Goal of the exercise =>
Reproduce the lines of every row below verbatim, changing nothing.

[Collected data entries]
====
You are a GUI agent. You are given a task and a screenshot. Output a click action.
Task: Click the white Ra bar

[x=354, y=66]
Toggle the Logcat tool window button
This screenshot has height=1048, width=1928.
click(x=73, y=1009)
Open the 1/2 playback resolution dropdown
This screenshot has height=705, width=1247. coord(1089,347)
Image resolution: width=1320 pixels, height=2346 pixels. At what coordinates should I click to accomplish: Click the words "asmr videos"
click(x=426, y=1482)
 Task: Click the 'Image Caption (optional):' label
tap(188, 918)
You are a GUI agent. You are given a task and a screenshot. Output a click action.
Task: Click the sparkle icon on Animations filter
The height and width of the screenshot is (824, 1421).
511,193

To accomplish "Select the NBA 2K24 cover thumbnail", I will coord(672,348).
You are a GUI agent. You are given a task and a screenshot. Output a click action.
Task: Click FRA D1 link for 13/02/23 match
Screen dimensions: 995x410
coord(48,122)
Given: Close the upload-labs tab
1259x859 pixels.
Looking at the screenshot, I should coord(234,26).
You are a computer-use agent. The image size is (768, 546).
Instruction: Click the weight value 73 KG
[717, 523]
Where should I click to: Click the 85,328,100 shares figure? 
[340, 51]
====
Result of this task =>
You are a GUI agent. You are given a task and a screenshot. Output a click action.
Task: Click the white Ra bar

[x=354, y=66]
Toggle the Logcat tool window button
This screenshot has height=1048, width=1928.
click(x=73, y=1009)
Open the 1/2 playback resolution dropdown
This screenshot has height=705, width=1247. coord(1089,347)
Image resolution: width=1320 pixels, height=2346 pixels. At what coordinates should I click to accomplish: Click the words "asmr videos"
click(x=426, y=1482)
 Task: Click the 'Image Caption (optional):' label
tap(188, 918)
You are a GUI agent. You are given a task and a screenshot. Output a click action.
Task: Click the sparkle icon on Animations filter
The height and width of the screenshot is (824, 1421).
511,193

To accomplish "Select the NBA 2K24 cover thumbnail", I will coord(672,348).
You are a GUI agent. You are given a task and a screenshot. Output a click action.
Task: Click FRA D1 link for 13/02/23 match
Screen dimensions: 995x410
coord(48,122)
Given: Close the upload-labs tab
1259x859 pixels.
Looking at the screenshot, I should coord(234,26).
You are a computer-use agent. The image size is (768, 546).
Instruction: Click the weight value 73 KG
[717, 523]
Where should I click to: Click the 85,328,100 shares figure? 
[340, 51]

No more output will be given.